The importance of looking good when you’re down & out

Ever meet a job hunter who looks like he’s been living in a box? Day old scruff, rumpled clothes, a generally look of disarray? Clearly, it’s a bad idea to look homeless if you’re looking for work. While it may elicit sympathy, it demonstrates to people that you have lost control, and that’s never attractive.
Individual job hunters should know this, though many don’t, but corporations seem entirely clueless about it.
I’ve been to meetings lately where the bathrooms don’t have enough toilet paper and the sinks don’t all work. Where boxes are piled up in the entrance and there’s either a part-time receptionist or no receptionist at all. Where lights have gone unfixed and mail has gone unsorted and never seems to get to executives on time. Some businesses are always run this poorly, but lately a lot more have joined the ranks of the scruffy, as a result of killing so-called support personnel or “non essential staff.”
But what is essential? We’re in a depression (a recession if you’re a blind optimist) and what people consider essential is a topic of great debate. Do we need to eat out? Do we need to go on that vacation? A lot of these questions are easy to answer, but in a corporate environment they become more complicated. In war, supply lines are essential. Keeping your office up to snuff – paper in the printers, working lights, working faucets – isn’t arbitrary: these are your supply lines.
Sure, having a receptionist can be a luxury, but if you’ve designed your office so that the receptionist is the first person to greet clients, what kind of a message are you sending by having a big hole where that receptionist once sat? Isn’t that like showing up for an interview with no shirt on? “Oops! I ran out of laundry.”
Or would you wear a shirt with a missing button?
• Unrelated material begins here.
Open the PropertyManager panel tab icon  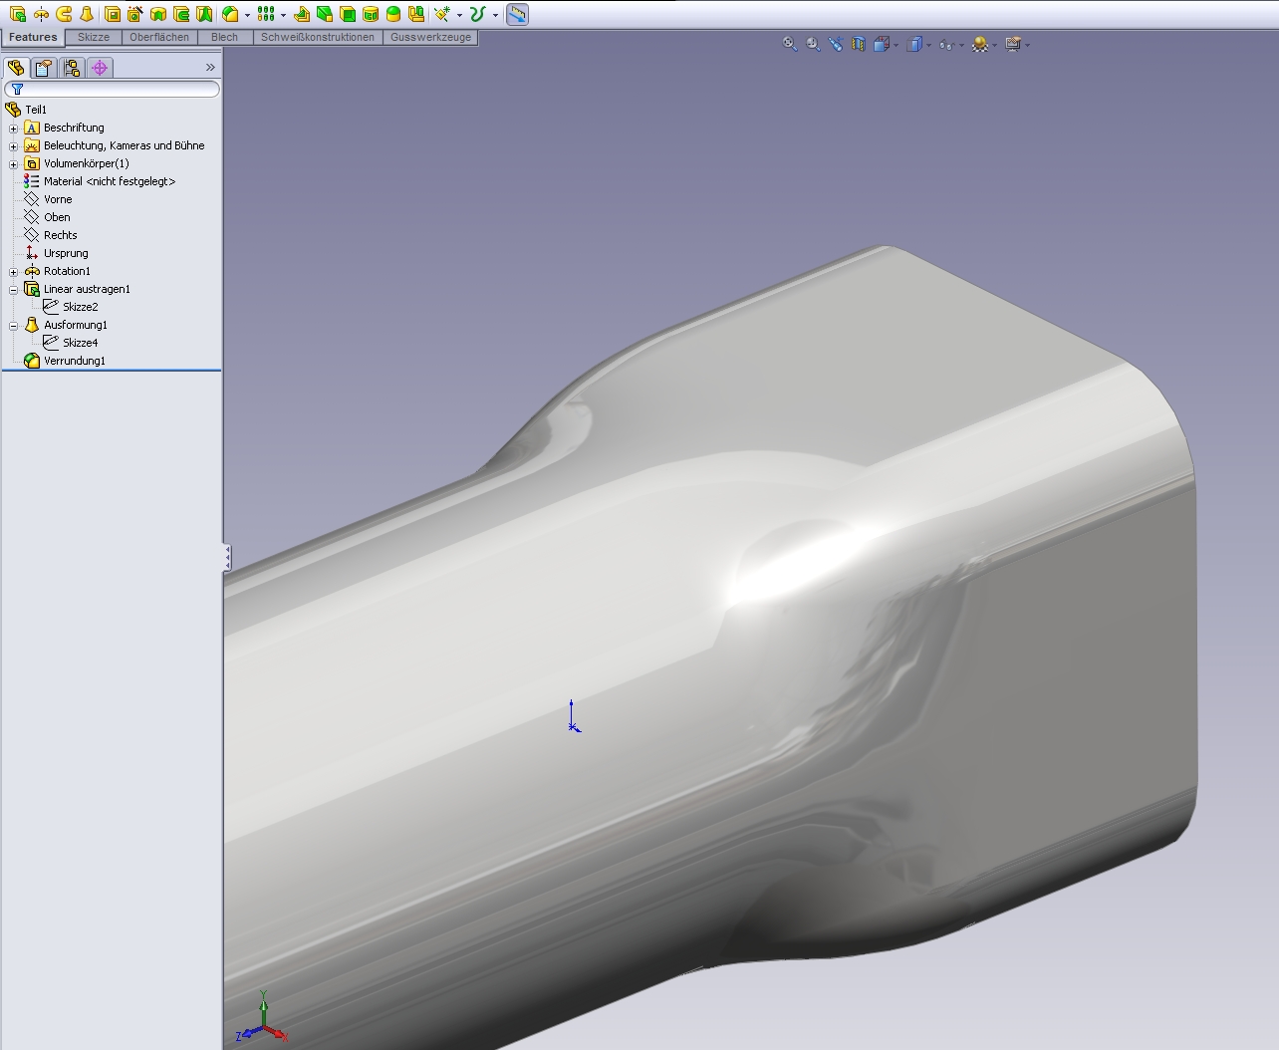[x=43, y=68]
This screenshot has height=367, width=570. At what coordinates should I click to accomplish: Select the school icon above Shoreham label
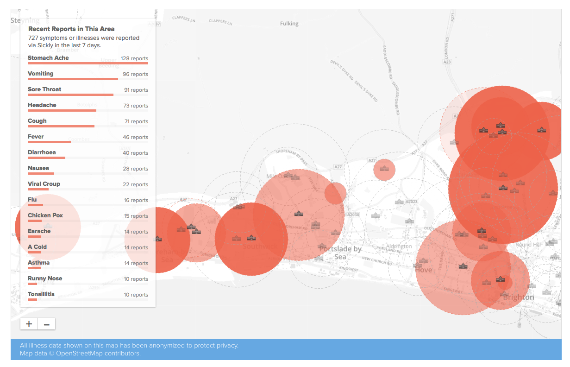[158, 239]
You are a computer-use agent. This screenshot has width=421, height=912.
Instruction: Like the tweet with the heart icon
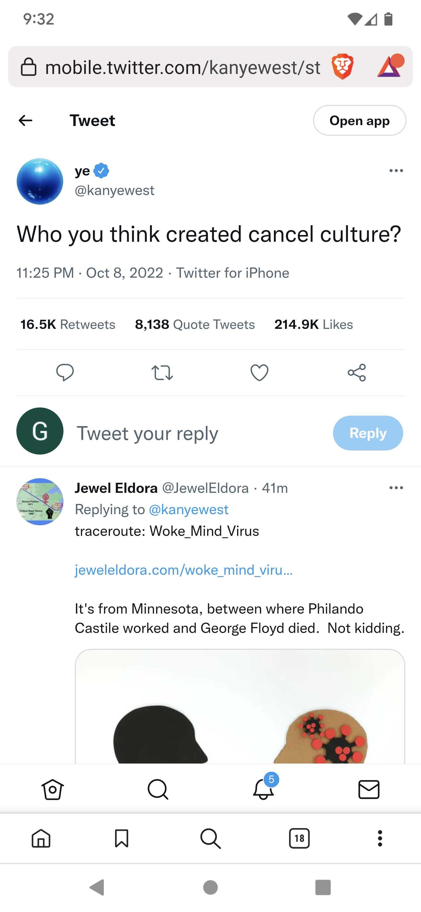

What does it say if the faucets don’t work and the toilet paper isn’t replaced more than twice a week? It says that you don’t care about your own people, your employees. If you don’t care about them how much do you care about clients? For visiting clients, that’s the equivalent of going out to eat and finding a dirty bathroom at the restaurant. Bathrooms are easy to clean. Kitchens aren’t. What does it mean if the bathroom is foul? It means cancel your order and get out quick!
Even in good times it’s a dumb idea to skimp on simple issues of quality. If you let little things go – a broken light, a printer that never seems to function – your employees get a very clear message: details don’t matter to you. Typically, if a company doesn’t care about its own appearance, it usually cares little about the quality of its products. Employees are surprisingly protective of clients and a poor aesthetic is just as pernicious in an office as it is on the streets: when people see graffiti and broken glass they assume a certain level of chaos and a neighborhood gets a bad reputation. It’s the same with a company.
Times are tough, but managers can always take pride in running a quality, detail-oriented business. Your office is part of your marketing. Don’t dress it like a homeless person.